Whistler Blackcomb: If Park City and Perisher were foreshocks, Vail’s purchase of the most-trafficked ski area in North America for $1.1 billion on August 8, 2016, might have broken the Richter scale. The purchase price was one of the largest ever for a mountain resort.
2017–18
Money talks. With record-setting revenues despite an industry-wide downturn in visitors, Vail blitzes the Northeast and Northwest, snatching up Vermont’s Okemo and Stowe Mountain Resorts, Washington’s Stevens Pass, and completes an agreement to operate New Hampshire’s Mount Sunapee in a deal with Triple Peaks. Back home, one of the few local holdouts, Crested Butte, also a Triple Peaks property, is sold to Vail Resorts as part of the package. The move comes as a shock to many skiers, particular Crested Butte locals who in previous decades prided themselves on not being Vail.
February 22, 2019
With Perisher already in its arsenal, Vail acquires Australian resorts Falls Creek and Hotham for a reported $124 million.
July 22, 2019
Exactly five months later, Vail sweeps across the Midwest and Northeast again with its acquisition of Peak Resorts, owner of ski areas in Missouri, Ohio, Pennsylvania, and New Hampshire. The purchase, which is still awaiting regulatory and shareholder approval, gives Epic Pass holders access to 37 ski areas in North America and Australia, as well as 11 resorts in Japan and 19 in Europe.

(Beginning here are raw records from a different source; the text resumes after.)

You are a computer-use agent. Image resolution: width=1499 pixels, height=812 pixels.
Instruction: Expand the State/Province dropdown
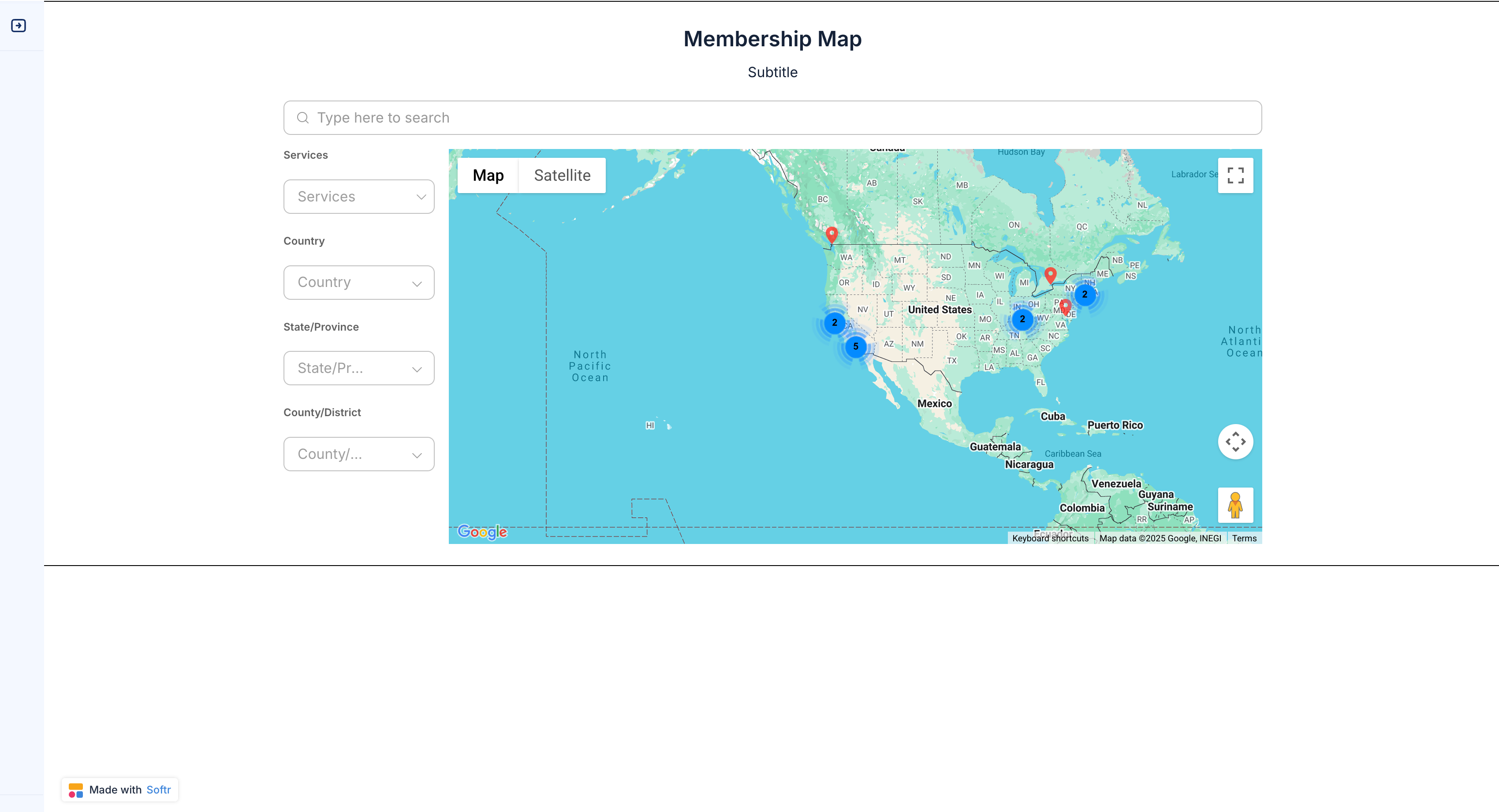pyautogui.click(x=358, y=368)
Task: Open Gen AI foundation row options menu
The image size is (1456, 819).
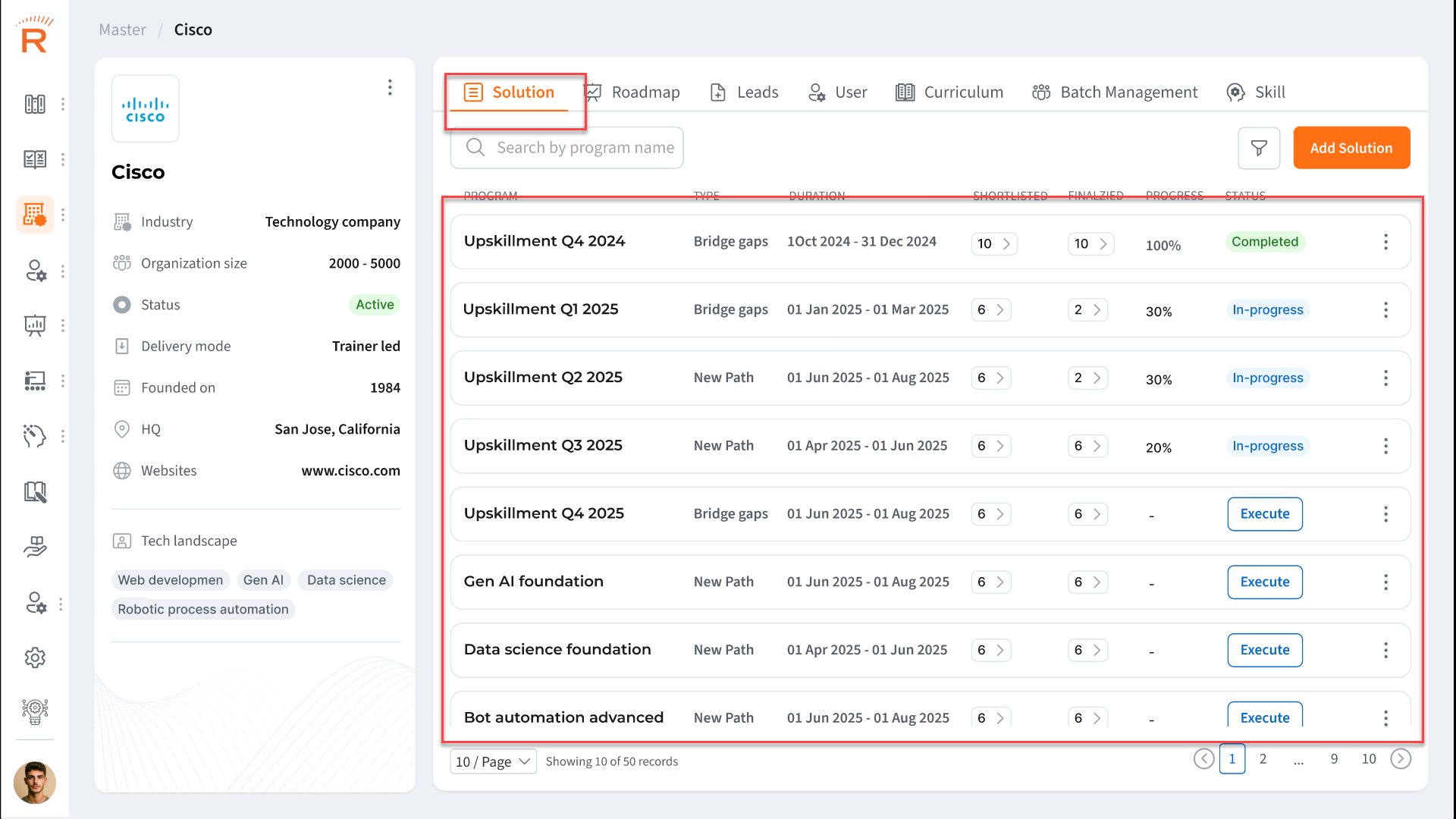Action: coord(1385,582)
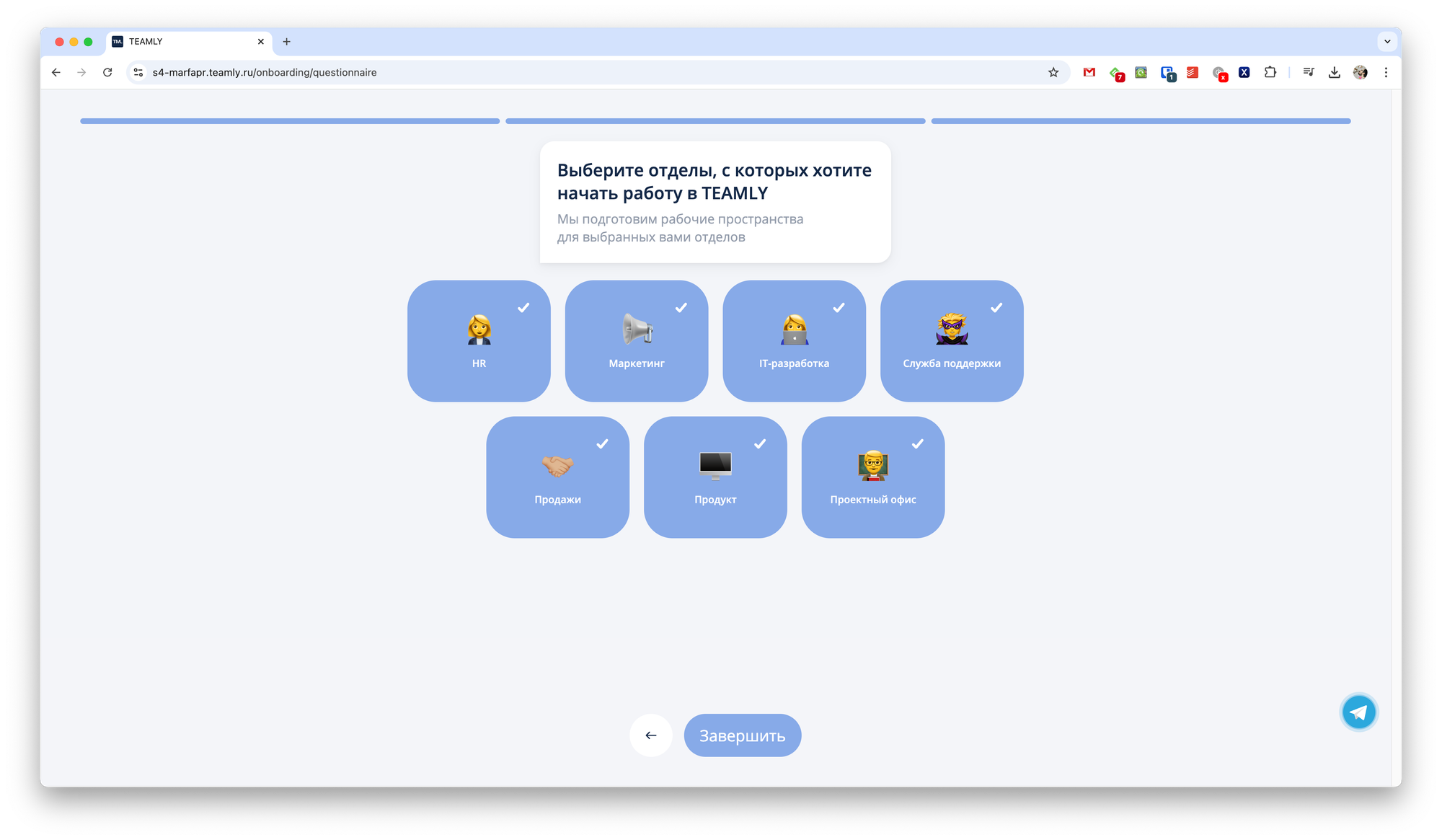Open browser downloads icon

point(1335,72)
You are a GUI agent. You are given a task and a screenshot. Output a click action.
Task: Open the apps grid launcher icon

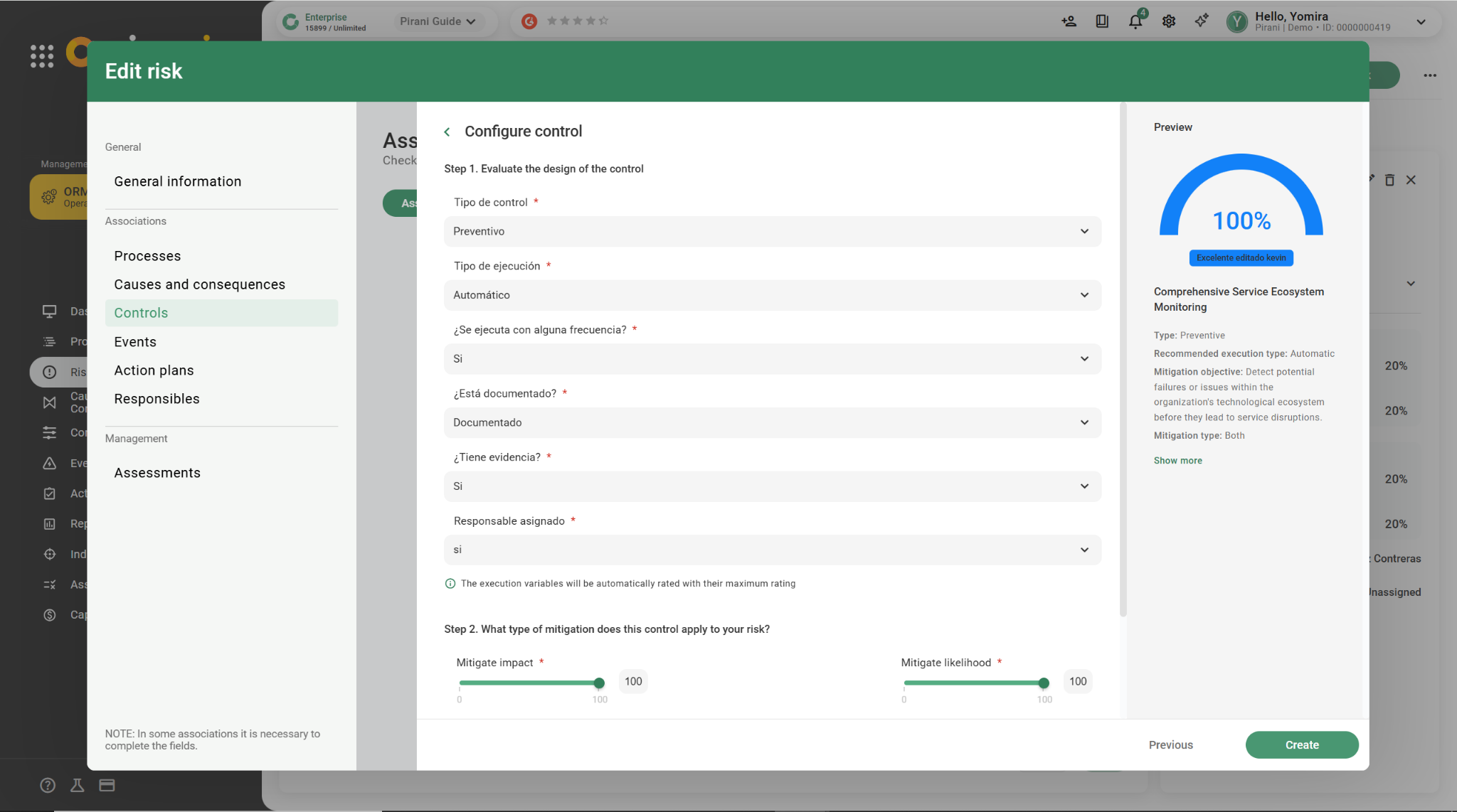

Everything Vail Resorts Owns and Operates:
Vail Mountain, Colorado: 1962
Beaver Creek Resort, Colorado: 1980
Breckenridge Ski Resort, Colorado: 1997
Keystone Resort, Colorado: 1997
Heavenly Mountain Resort, California: 2002
Northstar California Resort, California: 2010
Kirkwood Mountain Resort, California: 2012
Afton Alps, Minnesota: 2012
Mt. Brighton, Michigan : 2012
Canyons Resort, Utah: 2013**
Park City Mountain Resort, Utah: 2014
Perisher Ski Resort, Australia: 2015
Wilmot Mountain Ski Resort, Wisconsin: 2016
Whistler Blackcomb, British Columbia, Canada: 2016
Stowe Mountain Resort, Vermont: 2017
Crested Butte Mountain Resort, Colorado: 2018
Mount Sunapee Resort, New Hampshire: 2018***
Okemo Mountain Resort, Vermont: 2018
Stevens Pass, Washington: 2018
Falls Creek, Australia: 2019
Hotham Alpine Resort, Australia: 2019
Paoli Peaks, Indiana: 2019*
Hidden Valley Ski Resort, Missouri: 2019*
Snow Creek Ski Area, Missouri: 2019*
Attitash Mountain Ski Area, New Hampshire: 2019*
Crotched Mountain Resort, New Hampshire: 2019*
Wildcat Mountain Ski Area, New Hampshire: 2019*
Hunter Mountain, New York: 2019*
Boston Mills Ski Resort, Ohio: 2019*
Brandywine Ski Resort, Ohio: 2019*
Mad River Mountain, Ohio: 2019*
Alpine Valley Resort, Ohio: 2019*
Jack Frost Ski Resort, Pennsylvania: 2019*
Big Boulder Ski Resort, Pennsylvania: 2019*
Roundtop Mountain Resort, Pennsylvania: 2019*
Whitetail Resort, Pennsylvania: 2019*
Liberty Mountain Resort, Pennsylvania: 2019*
Mount Snow Resort, Vermont: 2019*
*Pending approval by regulators and company shareholders.
**Vail Resorts leased this property and merged it with Park City Mountain Resort.
***The State of New Hampshire owns this property, but Vail operates it.